Dr. Cleavon Gilman, an emergency-medicine physician who has been outspoken about the dire conditions in American hospitals due to the coronavirus pandemic, says he was barred from returning to work at Yuma Regional Medical Center in Arizona after tweeting about shortages in hospital beds last month.
According to Gilman, the healthcare staffing company he works for, Envision, told him the day after his tweets were posted that the hospital didn’t want him to come back to work.
On Nov. 22, Gilman posted on Twitter, “Just got to work and was notified there are no more ICU beds in the state of Arizona.”
“What happened to the 175 beds??? We likely don’t have nursing to staff them,” he added in a follow-up tweet. As the Arizona Republic reported, the state’s Department of Health Services at the time reported that 90% of ICU beds were in use.
Gilman, who is Black, told the Republic that he was able to finish his shift that day “without a problem.” But since then, he has not been called back in to work.
“They told me it was because of the tweets and I couldn’t believe it because that was accurate information I posted to inform the citizens of Arizona,” he said. “It is a grave injustice and it’s not just happening to me. Doctors everywhere are afraid to speak up.”
“What I don’t understand about this is I have been advocating for Arizona; I have been calling for a mask mandate, the closure of schools and indoor dining,” Gilman told the local news outlet. “I did all of this because we are seeing an unprecedented number of cases. This is my third surge—I know how this ends.”
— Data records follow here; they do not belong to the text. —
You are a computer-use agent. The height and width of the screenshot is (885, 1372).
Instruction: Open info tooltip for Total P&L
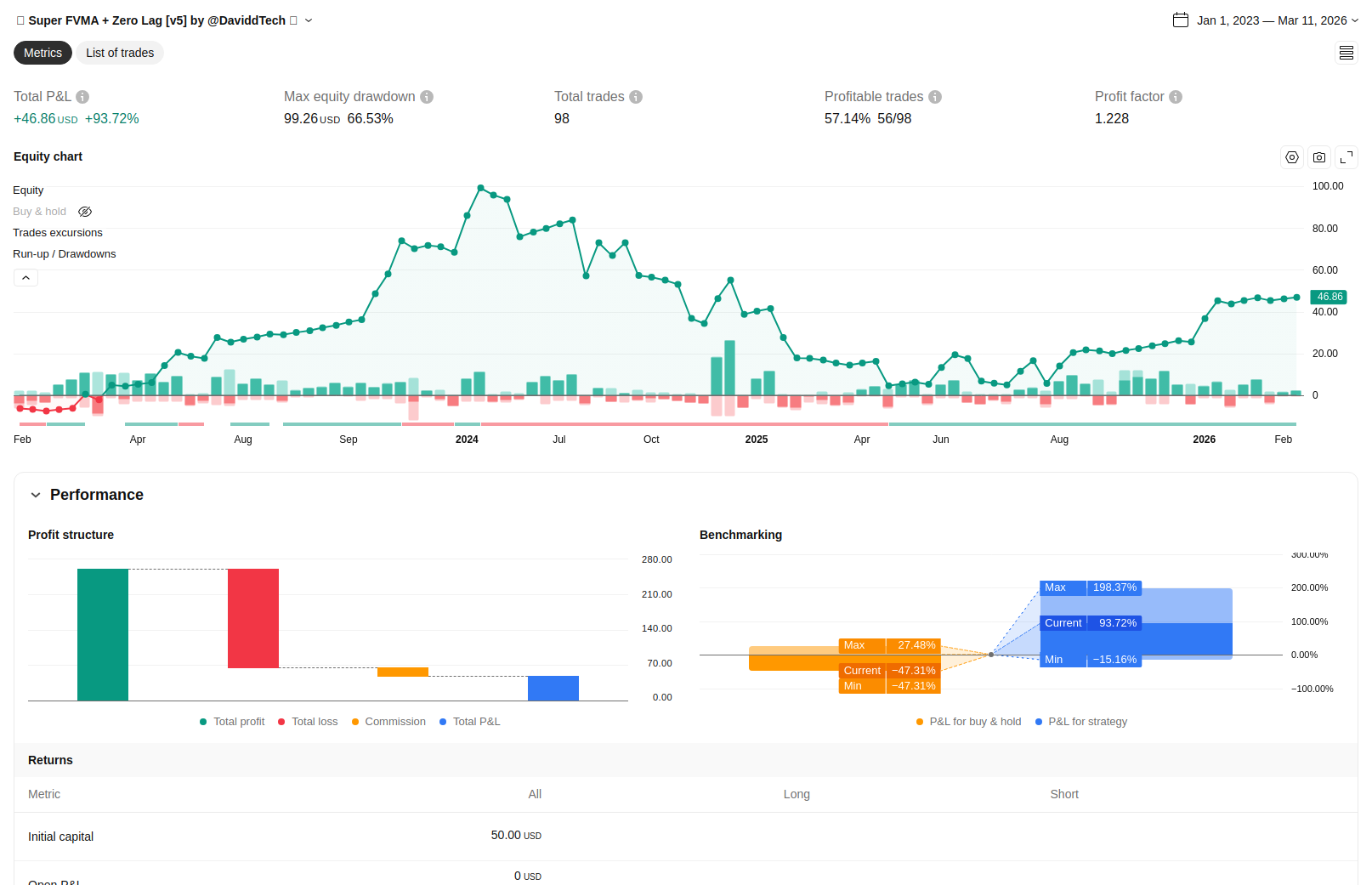pyautogui.click(x=82, y=97)
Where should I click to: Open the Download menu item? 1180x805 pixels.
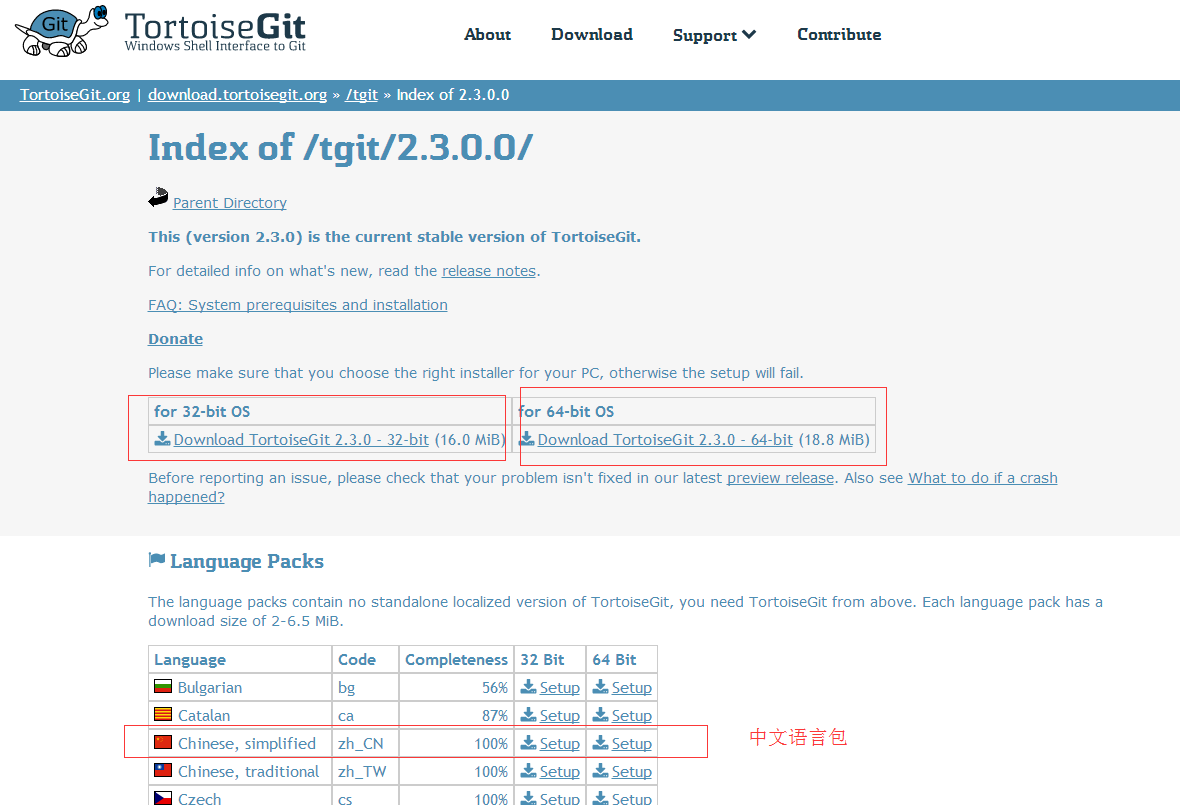click(592, 34)
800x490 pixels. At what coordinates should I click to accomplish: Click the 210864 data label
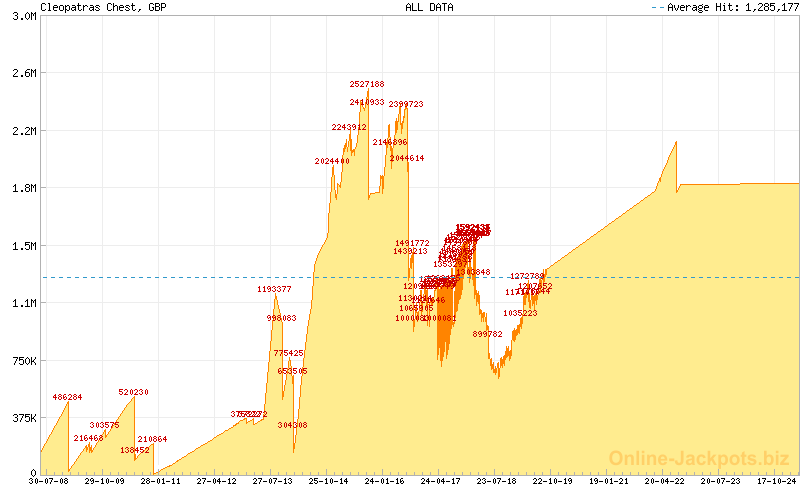pos(152,439)
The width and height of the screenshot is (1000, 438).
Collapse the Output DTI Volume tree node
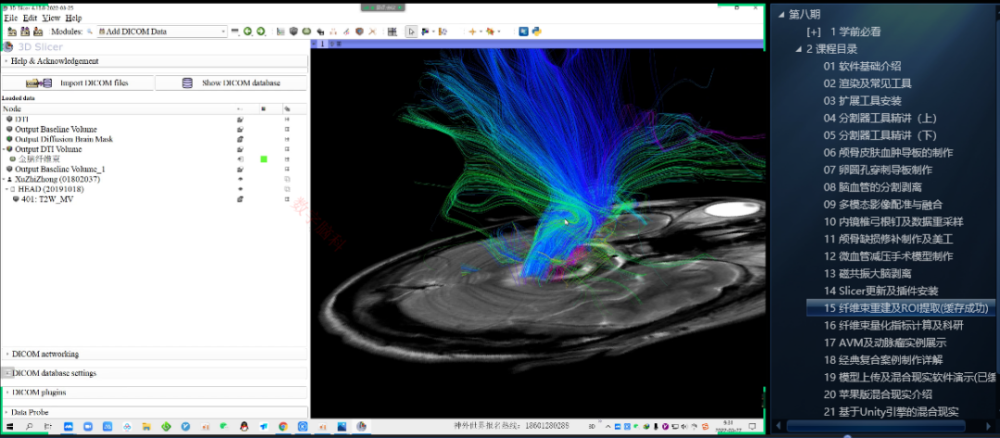(x=4, y=149)
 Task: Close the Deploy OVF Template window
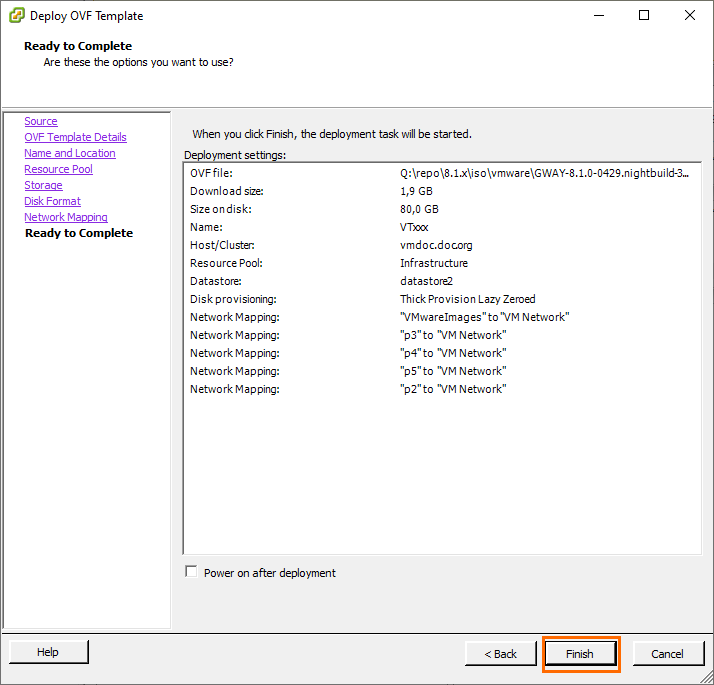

Gilman noted that hundreds of thousands of healthcare workers have been forced to step away from the front lines after 10 months of fighting COVID-19. Many have gotten sick or died from the coronavirus, and many others are burnt out from the toll of the work. Gilman said it was a “slap in the face” to sit on the sidelines for “no reason.”
In an interview with the Washington Post Thursday night, Gilman reiterated his claims, telling the paper, “The hospital is intentionally hurting me financially for speaking out, and I’m not permitted to work.”
The hospital contradicted Gilman’s statement in a statement released online late Thursday night, claiming “there has been a misunderstanding” and Gilman is scheduled to work this weekend.
“News to me,” Gilman tweeted in response.
As Gilman noted, healthcare workers in other parts of the country have said they’ve faced professional repercussions from speaking out about conditions in the nation’s hospitals. As the Post reports, one emergency physician was fired for criticizing a Seattle hospital’s ER precautions in March, as the state became the nation’s first COVID-19 hotspot. Later, in May, a D.C. hospital worker filed a lawsuit saying she lost a job under similar circumstances (the hospital claims the employee has not been fired).
Dr. Gilman is still sounding the alarm about COVID-19, which Americans are contracting—and dying from—at alarming numbers as each week passes. On Dec. 4, the rate of new coronavirus cases reached an all-time high for the pandemic, with more than 231,000 positive results in a single day.
“The death toll during the entire Iraq War was equivalent to what we see now every single day,” said Gilman, an Iraq War veteran. “You could leave a war zone if you couldn’t handle it. COVID is everywhere.”